Selected excerpt
Web 3:

Web 3 is transforming the financial services industry globally

Web 3 represents the evolution of the internet, leading a wave of disruptive innovation across the globe. The impact this will have on financial services, and indeed all industries, will be huge, fundamentally changing how we organise, interact and govern ourselves. This includes how we create and exchange value through delivering and consuming goods and services, as well as how we carry out financial transactions.

30 May 2022 | 7 min read | Share this

The history of the web

The fundamental shift brought about by Web 3 can be understood by considering a simple and chronological history of economic interactions:

Web 3 is a new ecosystem for social and business interaction

Cyptocurrencies, Decentralised Autonomous Organisation (DAOs), Non-Fungible Tokens (NFTs) and the metaverse - no longer buzzwords but rather the latest technologies impacting the world of finance. But what are they actually? They are effectively elements of the Web 3 house. Like with a traditional house, there are many components, that individually aren’t particularly interesting, for example bricks, mortar, windows, roof tiles, timber, cabling and piping. But assembled in the right way, you create a home for someone to live in, providing them safety and shelter.

Web 3 works on a similar principle, with a number of unique components that collectively make up this vast and exciting ecosystem.

We have identified six key components of Web 3 that will have the greatest impact on financial services

This Web 3 ecosystem enables both people and machines to interact trustlessly to create, deliver and consume services and exchange value. This environment is governed by openly published and known consensus and validation mechanisms delivered through decentralised networks supported by Blockchain and DLT technologies. Whilst currently at a formative stage, experts predict that Web 3 will be predominant within five to ten years. With far reaching impact on the way we operate in all areas of society, the ‘powered by the people’ characteristic of Web 3 makes it more than just a technology, but also a social movement which affects how we interact with one another, encouraging inclusivity, data ownership, economic participation, and of course, regulation.

This will impact how companies engage with their clients, the services they provide and what value their clients have for those services. Many sectors will see significant disruption, not only to their business models but right down to their purpose. Regulatory frameworks haven’t been designed to cope with a decentralised and open economy so will need to adapt fast.

The change can easily be glossed over because it is nuanced. You may believe that everything you can do in Web 3, you could already do with Web 2 systems. This is partly true; however, Web 3 opens up the possibility that society can fundamentally change what it values. This change in value drives change in behaviours. What was an economy based on a collection of walled gardens, is becoming an open ecosystem of actors who are all able to participate equally in the economy. Centralised and closed systems will become obsolete. This is not because the technology supporting the service is different, but rather the service being delivered is different.

Items from a dataset
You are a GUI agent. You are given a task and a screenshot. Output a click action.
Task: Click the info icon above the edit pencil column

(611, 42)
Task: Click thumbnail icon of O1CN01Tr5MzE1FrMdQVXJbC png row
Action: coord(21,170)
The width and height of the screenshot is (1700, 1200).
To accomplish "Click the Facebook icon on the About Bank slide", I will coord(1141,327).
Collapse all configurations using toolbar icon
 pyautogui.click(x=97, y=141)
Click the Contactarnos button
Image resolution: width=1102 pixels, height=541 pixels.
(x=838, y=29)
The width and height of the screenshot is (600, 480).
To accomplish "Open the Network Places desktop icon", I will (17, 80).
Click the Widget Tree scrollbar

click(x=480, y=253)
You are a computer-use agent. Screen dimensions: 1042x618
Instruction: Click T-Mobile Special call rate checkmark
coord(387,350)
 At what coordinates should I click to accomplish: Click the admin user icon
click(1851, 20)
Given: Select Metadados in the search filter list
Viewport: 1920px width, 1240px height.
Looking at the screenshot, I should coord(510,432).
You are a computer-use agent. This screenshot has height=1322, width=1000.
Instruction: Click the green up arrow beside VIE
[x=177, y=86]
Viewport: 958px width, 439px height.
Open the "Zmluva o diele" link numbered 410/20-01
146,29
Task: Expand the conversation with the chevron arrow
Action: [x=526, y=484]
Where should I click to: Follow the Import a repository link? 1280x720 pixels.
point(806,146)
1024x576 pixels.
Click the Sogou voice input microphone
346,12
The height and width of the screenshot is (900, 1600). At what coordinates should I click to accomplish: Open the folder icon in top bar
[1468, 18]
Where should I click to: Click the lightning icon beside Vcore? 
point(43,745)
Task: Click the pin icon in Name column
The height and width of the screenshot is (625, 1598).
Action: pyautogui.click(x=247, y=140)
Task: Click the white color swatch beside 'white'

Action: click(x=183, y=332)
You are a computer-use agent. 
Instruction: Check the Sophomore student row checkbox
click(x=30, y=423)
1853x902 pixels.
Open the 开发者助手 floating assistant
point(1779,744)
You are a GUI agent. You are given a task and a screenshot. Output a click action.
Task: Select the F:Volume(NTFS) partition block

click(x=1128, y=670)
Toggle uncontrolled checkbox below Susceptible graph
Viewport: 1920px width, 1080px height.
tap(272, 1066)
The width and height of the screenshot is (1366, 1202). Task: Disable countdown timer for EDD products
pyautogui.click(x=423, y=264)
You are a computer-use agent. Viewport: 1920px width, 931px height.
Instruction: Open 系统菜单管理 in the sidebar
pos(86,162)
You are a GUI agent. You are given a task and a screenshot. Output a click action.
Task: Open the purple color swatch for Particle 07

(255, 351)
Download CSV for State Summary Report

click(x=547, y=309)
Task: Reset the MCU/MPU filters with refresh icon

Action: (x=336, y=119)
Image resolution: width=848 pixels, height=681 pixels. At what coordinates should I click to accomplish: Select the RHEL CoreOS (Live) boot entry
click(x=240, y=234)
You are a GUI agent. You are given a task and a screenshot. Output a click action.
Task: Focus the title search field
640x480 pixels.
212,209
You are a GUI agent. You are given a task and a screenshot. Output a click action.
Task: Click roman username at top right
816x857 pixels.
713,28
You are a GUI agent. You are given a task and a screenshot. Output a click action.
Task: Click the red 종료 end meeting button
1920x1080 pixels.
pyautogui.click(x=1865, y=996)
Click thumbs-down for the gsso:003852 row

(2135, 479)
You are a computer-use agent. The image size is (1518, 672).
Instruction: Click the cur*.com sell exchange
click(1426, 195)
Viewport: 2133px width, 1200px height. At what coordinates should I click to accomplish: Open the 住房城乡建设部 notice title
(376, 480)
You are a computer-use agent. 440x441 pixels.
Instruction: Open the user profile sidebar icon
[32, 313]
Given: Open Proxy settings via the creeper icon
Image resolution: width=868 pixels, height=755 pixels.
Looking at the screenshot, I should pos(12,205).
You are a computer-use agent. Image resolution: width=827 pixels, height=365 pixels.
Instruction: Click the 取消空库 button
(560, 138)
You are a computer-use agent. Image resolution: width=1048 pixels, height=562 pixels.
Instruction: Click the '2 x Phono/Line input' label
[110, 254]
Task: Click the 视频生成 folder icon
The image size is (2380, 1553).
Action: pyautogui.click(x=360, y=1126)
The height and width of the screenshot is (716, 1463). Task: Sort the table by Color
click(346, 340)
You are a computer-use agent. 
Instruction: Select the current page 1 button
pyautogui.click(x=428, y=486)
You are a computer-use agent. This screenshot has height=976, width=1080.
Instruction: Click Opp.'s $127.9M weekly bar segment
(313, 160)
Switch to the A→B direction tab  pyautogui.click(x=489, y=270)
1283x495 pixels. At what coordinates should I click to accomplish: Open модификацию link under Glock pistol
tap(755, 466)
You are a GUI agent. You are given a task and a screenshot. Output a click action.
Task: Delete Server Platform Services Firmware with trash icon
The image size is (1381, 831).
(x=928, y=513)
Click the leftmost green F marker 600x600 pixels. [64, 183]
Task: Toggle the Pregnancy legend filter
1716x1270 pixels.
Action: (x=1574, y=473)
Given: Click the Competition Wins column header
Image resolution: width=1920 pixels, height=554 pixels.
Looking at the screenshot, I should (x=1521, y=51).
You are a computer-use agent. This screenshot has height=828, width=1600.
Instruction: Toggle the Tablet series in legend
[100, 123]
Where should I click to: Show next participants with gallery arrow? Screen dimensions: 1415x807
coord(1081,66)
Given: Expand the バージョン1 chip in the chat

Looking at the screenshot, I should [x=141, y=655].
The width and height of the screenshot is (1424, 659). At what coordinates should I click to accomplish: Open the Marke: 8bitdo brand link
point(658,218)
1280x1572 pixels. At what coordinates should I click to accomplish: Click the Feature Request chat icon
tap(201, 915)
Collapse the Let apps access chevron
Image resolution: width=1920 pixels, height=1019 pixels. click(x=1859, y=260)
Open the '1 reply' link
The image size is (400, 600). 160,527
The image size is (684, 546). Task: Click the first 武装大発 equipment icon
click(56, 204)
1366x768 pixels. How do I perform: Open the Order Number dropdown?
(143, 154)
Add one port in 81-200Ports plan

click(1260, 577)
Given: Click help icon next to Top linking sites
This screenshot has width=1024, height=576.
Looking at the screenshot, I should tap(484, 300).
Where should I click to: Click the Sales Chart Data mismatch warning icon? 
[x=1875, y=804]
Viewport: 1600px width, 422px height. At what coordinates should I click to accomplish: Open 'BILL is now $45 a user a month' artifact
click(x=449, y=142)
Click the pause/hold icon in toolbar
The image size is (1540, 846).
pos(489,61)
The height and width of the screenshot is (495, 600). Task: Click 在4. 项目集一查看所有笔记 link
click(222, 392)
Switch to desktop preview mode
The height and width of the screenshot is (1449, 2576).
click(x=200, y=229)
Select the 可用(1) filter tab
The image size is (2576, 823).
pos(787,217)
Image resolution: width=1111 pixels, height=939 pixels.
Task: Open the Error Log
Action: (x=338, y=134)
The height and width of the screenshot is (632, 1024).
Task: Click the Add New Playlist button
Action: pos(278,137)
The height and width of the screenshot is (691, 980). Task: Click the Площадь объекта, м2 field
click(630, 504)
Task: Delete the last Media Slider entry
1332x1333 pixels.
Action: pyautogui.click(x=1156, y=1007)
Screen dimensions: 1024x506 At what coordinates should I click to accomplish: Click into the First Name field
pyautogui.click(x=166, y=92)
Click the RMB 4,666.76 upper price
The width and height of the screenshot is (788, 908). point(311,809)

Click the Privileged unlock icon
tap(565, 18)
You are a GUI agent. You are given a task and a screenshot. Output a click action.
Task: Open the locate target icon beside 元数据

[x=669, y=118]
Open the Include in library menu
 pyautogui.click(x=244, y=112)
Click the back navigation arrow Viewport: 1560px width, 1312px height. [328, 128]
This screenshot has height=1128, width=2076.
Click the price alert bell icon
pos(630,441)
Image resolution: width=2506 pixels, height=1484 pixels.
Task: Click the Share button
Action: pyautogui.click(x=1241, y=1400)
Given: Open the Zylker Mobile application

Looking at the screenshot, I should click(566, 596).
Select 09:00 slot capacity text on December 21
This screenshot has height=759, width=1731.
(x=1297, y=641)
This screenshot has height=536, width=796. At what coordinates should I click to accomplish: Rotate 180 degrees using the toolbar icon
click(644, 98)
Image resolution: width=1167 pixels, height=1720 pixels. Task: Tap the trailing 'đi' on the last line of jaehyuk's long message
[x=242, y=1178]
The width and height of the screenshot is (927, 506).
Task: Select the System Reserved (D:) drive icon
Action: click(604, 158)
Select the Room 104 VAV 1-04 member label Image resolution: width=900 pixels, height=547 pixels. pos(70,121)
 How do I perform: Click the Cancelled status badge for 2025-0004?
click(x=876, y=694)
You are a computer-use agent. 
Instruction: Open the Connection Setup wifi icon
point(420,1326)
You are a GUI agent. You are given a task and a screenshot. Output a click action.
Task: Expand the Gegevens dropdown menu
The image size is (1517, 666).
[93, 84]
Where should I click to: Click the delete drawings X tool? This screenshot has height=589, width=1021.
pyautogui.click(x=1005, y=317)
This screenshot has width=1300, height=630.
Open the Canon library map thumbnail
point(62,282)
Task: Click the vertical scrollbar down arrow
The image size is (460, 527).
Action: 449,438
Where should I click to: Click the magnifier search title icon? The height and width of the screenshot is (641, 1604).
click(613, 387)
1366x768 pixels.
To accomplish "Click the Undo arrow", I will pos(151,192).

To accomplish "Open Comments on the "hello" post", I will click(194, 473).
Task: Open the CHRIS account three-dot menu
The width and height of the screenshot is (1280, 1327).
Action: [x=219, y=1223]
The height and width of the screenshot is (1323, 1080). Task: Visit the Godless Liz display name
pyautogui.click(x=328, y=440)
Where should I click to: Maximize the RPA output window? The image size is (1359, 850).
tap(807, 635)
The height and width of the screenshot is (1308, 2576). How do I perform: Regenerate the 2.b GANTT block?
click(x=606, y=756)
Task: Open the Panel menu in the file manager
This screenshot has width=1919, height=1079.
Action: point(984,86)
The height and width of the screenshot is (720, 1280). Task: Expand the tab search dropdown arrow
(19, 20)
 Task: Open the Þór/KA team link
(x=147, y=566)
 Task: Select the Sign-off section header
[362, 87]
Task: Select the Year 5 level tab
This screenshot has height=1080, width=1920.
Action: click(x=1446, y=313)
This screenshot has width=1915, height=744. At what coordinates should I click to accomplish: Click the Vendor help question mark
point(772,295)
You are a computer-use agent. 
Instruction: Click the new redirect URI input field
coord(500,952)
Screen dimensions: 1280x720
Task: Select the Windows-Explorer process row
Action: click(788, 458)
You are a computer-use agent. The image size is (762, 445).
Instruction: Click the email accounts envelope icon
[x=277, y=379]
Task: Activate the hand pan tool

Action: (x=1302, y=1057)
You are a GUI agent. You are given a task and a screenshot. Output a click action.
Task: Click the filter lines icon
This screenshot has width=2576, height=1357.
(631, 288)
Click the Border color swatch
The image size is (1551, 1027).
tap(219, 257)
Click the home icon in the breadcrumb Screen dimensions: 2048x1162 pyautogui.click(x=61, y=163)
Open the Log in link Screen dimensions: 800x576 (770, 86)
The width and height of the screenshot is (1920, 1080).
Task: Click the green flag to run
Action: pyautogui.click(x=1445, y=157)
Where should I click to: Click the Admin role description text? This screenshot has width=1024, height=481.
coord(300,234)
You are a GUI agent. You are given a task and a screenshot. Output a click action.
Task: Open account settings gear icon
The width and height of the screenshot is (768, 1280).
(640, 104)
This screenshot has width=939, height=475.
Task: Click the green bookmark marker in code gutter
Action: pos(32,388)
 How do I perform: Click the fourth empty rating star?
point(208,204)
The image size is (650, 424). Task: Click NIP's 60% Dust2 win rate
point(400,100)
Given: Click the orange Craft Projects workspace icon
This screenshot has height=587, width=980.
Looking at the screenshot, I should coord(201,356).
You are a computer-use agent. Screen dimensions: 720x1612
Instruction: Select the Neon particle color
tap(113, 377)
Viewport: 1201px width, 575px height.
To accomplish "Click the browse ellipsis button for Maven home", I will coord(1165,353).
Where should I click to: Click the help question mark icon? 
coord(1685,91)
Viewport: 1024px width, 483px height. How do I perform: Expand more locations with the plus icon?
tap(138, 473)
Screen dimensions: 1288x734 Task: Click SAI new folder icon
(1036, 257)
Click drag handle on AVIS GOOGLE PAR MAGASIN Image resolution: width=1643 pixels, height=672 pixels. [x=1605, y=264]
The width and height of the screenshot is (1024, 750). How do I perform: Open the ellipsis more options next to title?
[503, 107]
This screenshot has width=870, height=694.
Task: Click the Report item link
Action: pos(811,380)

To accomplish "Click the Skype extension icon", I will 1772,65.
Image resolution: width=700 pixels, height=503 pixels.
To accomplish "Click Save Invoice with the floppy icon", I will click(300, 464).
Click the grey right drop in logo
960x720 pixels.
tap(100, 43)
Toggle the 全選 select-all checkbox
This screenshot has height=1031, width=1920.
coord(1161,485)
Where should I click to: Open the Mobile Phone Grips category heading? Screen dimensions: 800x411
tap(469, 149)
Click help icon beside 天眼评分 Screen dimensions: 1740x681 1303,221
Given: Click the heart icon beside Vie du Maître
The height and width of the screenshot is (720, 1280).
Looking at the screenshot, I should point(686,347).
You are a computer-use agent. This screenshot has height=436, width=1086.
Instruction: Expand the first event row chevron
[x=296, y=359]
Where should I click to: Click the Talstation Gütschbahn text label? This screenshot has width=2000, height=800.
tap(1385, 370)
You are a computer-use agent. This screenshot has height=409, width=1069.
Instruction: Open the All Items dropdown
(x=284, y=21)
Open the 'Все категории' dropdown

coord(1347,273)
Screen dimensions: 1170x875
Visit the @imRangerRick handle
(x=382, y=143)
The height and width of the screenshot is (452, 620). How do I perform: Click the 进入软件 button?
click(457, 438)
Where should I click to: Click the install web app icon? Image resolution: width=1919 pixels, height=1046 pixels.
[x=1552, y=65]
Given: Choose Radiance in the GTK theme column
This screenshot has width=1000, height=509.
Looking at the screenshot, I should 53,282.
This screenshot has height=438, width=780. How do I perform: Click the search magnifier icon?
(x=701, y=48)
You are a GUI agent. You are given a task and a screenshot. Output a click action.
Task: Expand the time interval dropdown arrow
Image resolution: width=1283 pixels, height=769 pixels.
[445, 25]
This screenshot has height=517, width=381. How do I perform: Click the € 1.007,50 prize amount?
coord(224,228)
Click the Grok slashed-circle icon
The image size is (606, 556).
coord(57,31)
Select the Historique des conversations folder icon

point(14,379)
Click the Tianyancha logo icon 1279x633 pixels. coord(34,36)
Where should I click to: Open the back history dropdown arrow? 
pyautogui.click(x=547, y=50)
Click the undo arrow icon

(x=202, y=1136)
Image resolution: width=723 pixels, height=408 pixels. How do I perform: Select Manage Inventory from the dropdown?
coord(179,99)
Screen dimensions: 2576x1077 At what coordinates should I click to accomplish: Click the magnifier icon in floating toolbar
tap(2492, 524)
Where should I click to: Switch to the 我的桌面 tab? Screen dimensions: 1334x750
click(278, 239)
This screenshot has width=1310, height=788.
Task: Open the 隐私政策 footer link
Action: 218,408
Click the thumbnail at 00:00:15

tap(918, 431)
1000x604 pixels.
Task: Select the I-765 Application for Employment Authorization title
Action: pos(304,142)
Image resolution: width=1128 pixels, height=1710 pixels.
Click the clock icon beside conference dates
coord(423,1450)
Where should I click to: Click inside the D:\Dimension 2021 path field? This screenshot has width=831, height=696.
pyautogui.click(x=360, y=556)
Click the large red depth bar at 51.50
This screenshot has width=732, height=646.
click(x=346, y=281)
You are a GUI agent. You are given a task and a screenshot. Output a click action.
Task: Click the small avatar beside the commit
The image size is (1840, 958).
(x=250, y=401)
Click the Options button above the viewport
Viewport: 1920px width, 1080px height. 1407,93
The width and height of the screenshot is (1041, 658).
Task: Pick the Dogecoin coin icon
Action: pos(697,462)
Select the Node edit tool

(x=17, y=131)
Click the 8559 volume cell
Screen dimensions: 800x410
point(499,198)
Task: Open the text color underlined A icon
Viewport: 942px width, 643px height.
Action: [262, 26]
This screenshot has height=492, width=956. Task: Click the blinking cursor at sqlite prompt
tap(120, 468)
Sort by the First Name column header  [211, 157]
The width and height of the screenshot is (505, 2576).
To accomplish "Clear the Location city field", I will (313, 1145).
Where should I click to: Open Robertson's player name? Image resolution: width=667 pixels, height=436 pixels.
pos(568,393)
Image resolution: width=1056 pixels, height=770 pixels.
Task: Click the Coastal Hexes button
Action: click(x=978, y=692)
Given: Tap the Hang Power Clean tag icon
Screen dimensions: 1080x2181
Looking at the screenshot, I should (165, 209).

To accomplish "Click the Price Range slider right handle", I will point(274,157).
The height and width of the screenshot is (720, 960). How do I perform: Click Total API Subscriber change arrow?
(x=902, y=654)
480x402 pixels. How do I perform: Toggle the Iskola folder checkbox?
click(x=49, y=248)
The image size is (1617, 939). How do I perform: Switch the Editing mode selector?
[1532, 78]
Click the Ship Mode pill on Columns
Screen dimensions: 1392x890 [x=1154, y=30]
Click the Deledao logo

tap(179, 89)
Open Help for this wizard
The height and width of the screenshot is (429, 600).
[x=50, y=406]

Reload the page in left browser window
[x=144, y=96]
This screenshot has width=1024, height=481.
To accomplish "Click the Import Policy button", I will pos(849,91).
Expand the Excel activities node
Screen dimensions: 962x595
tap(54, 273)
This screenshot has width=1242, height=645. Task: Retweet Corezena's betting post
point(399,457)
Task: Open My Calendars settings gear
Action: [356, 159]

Tasks
1. Can you write out, word for word, the part of the Web 3 article that starts at "This Web 3 ecosystem" and ends after "of course, regulation."?
2. Could you resume the Web 3 article, carrying on after its last sentence?

Outputs for the tasks
1.
This Web 3 ecosystem enables both people and machines to interact trustlessly to create, deliver and consume services and exchange value. This environment is governed by openly published and known consensus and validation mechanisms delivered through decentralised networks supported by Blockchain and DLT technologies. Whilst currently at a formative stage, experts predict that Web 3 will be predominant within five to ten years. With far reaching impact on the way we operate in all areas of society, the ‘powered by the people’ characteristic of Web 3 makes it more than just a technology, but also a social movement which affects how we interact with one another, encouraging inclusivity, data ownership, economic participation, and of course, regulation.

2.
Understanding these trends and how they impact your company and your ability to react and respond to Web 3 is critical to stay ahead and take advantage of the changes. We look specifically at what this means for banks, FinTechs, regulators and corporates.

Graphic depicting creators, curators and the consumer as members of the metaverse

The new virtual environments offered through the metaverse will enable innovations that enhance both the customer and employee experience. And this will happen in the curator economy, as well as the creator economy.

As a result of these ‘virtual worlds’, changes in client expectations around product delivery channels and new product design are appearing. The layers of the metaverse have such strong interconnectivity that services can be deployed seamlessly with minimal interruption to the client, for example, when they make a payment or when a microtransaction is processed.

Machine learning, with increasing machine interactions, is changing how banks and large corporates service their customers and clients, for example, engaging with them through a ‘virtual branch’, which saves the customer time and effort travelling to a branch, while at the same time, reducing the cost of running the branch.

But creating products for consumption in the metaverse that are exchangeable in the real world is a new challenge. FinTechs and disrupters are taking advantage of the opportunities within the expanding internet of things (IoT) from new sensors and processing ability. This in turn will impact how firms advertise to clients, as well as the ability to offer immersive employee experiences, such as training.

All of these changes will inevitably have cost implications. Corporates will need to reevaluate how they design products to ensure maximum utilisation, while at the same time ensuring these products are brought to market effectively and safely.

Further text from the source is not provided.